The inventory that can be carried from one match to the next is strictly limited. No more than three units of each reactant/resource can be held in inventory from match to match. Components with counts in excess of four will be traded up for the next higher value component. The trading sequence follows the order from right to left in the table that follows.









For example four units of water become one unit of catalyst. The trading sequence occurs after the reaction equations are applied starting with the equation (4) working in reverse order back to equation (1). Multiple reactions and multiple trades can happen when the inventory rules are applied at the end of each match. Inventory is represented using shorthand notation that follows the same sequence as shown in the trading table with the most valuable components on the left and the least valuable components on the right.

 The field includes four quadrants (one per team), which each includes a Processing Plant, and surround the centrally located Energy Generation Station (EGS).

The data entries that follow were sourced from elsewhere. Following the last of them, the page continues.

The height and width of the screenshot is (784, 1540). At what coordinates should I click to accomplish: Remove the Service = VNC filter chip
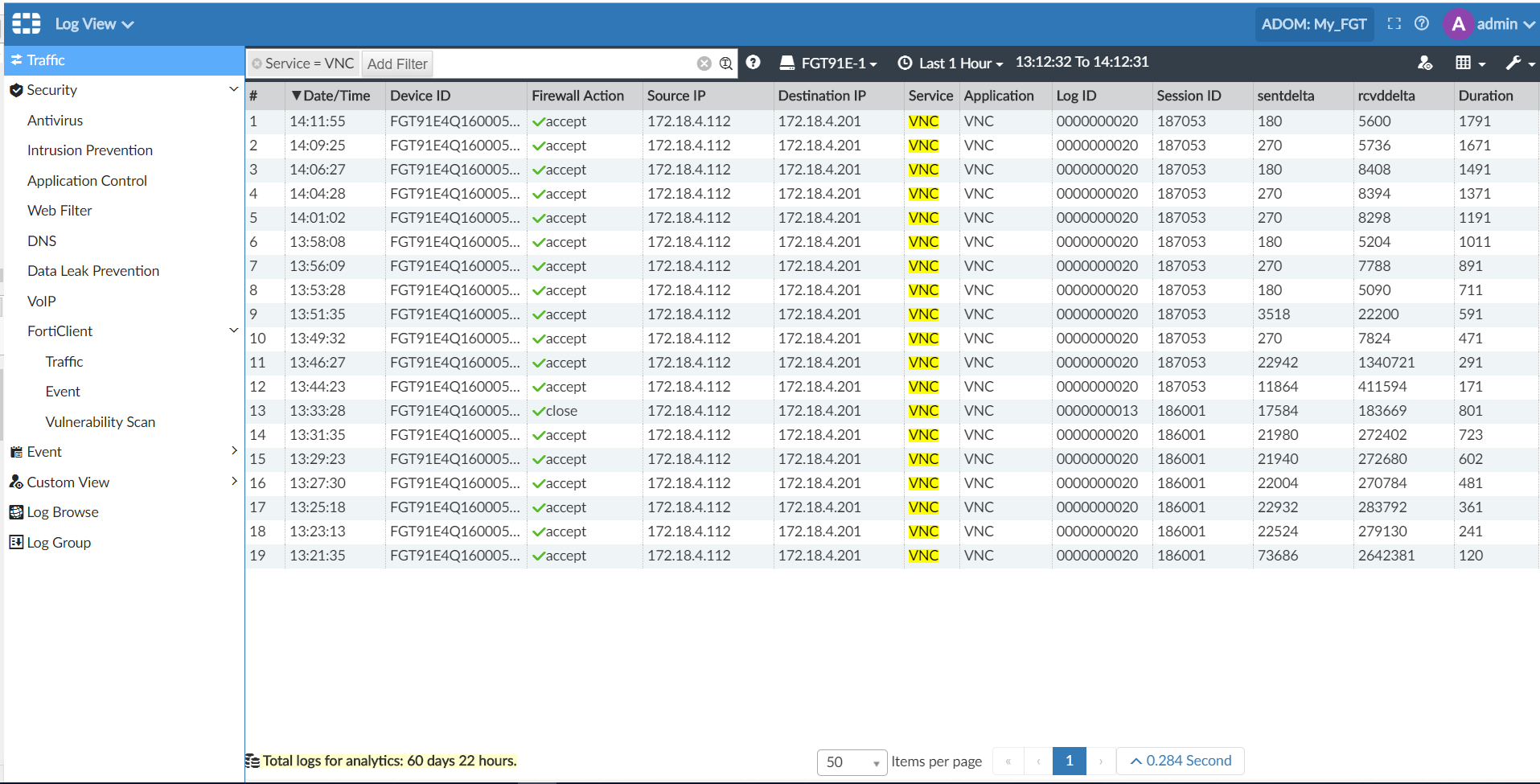click(x=257, y=64)
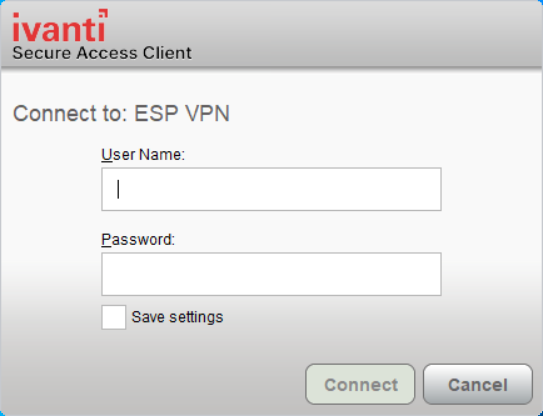Click the red ivanti logo

[60, 26]
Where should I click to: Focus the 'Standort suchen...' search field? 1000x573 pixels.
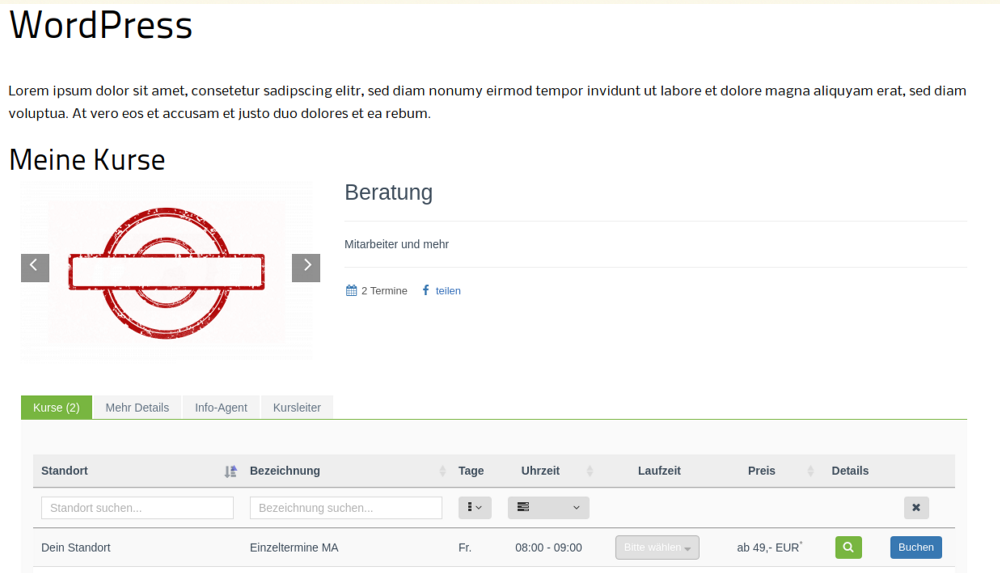pos(137,508)
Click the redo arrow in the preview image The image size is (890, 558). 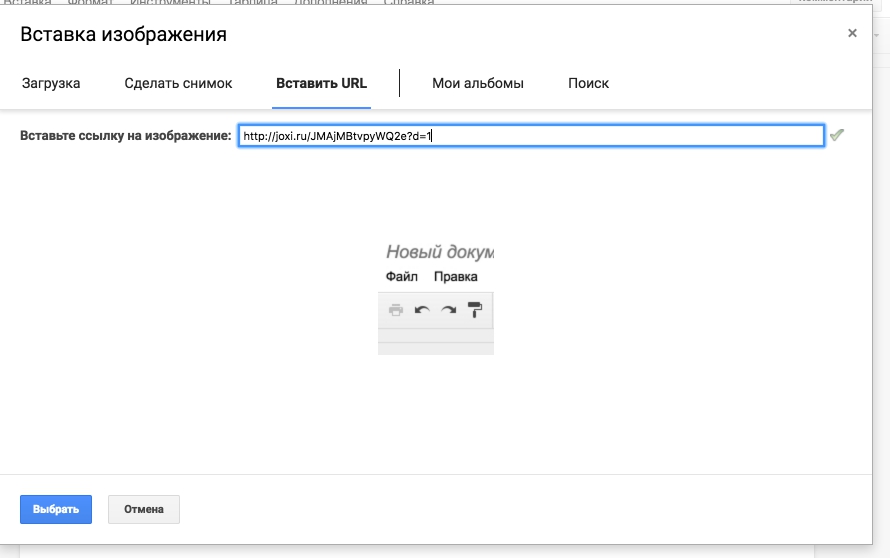tap(449, 310)
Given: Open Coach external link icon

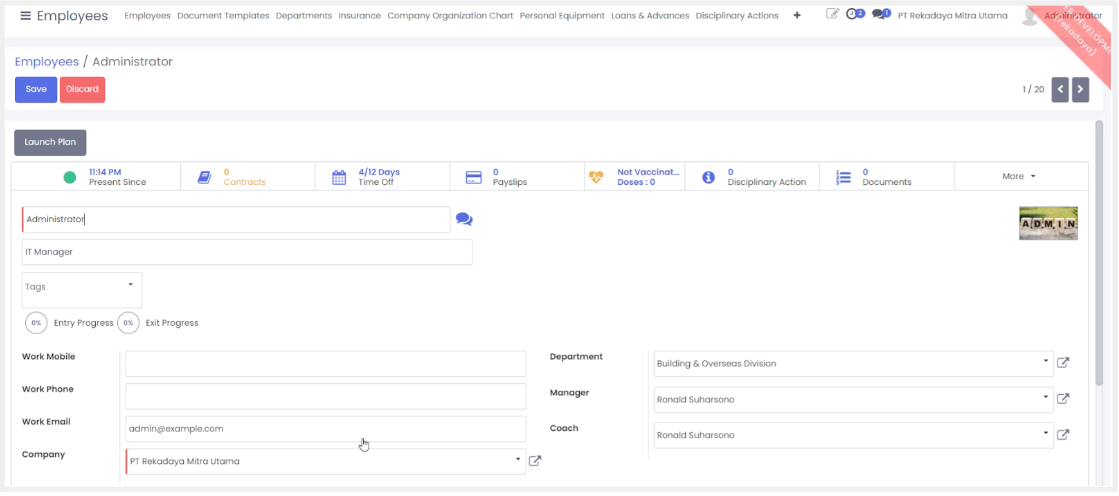Looking at the screenshot, I should [x=1063, y=435].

There are overhead lines (stratosphere) that support the CO2 molecules (blow-up globes). Although robots are allowed to drive anywhere on the field, teams have an advantage in their “home” quadrant since any robot contact that occurs within a team’s home quadrant causes the visiting team’s robot to incur a penalty. EGS (right) includes a rotating platform that holds and dispenses energy units (small cans). Either a push-button switch or infrared (IR) sensor can be used to start the rotating platform and cause energy units to be dispensed. The IR commands, which are issued by the robots, allow multiple methods of dispensing energy. Rotation of the EGS platform also causes the CO2 molecules (blow-up globes) suspended from the overhead line to move at a rate of approximately two feet per minute. There are water molecules (racquet balls) located near the legs of the EGS.

The Processing Plant (below) includes the machine starting location, the operations platform, a catalyst dispenser, and areas into which the various game elements can be placed to be used for the reactions and inventory trading. There are additional water molecules located near the Processing Plant. Catalysts (tennis balls) are distributed from the dispenser in response to either a push-button switch on the dispenser or in response to IR commands issued at the EGS. The rate in which the catalysts are dispensed depends on when the request was registered with the field, the phase of the competition, and a number of other factors.

The operator (spotter) is allowed to handle H2O, energy, and catalyst that are placed into the robot starting area and that are no longer in contact with the robot. The robot or the operator can place items into the top storage area of the processing cell. Only the robot can handle CO2 and the Benzene tankers (available after the seeding matches are complete) and only the robot can place items into the processing cell. For inventory trading and reaction purposes, there is no difference between items in the storage area and items in the processing cell. There is also no difference between items placed by the robot and those placed by the operator.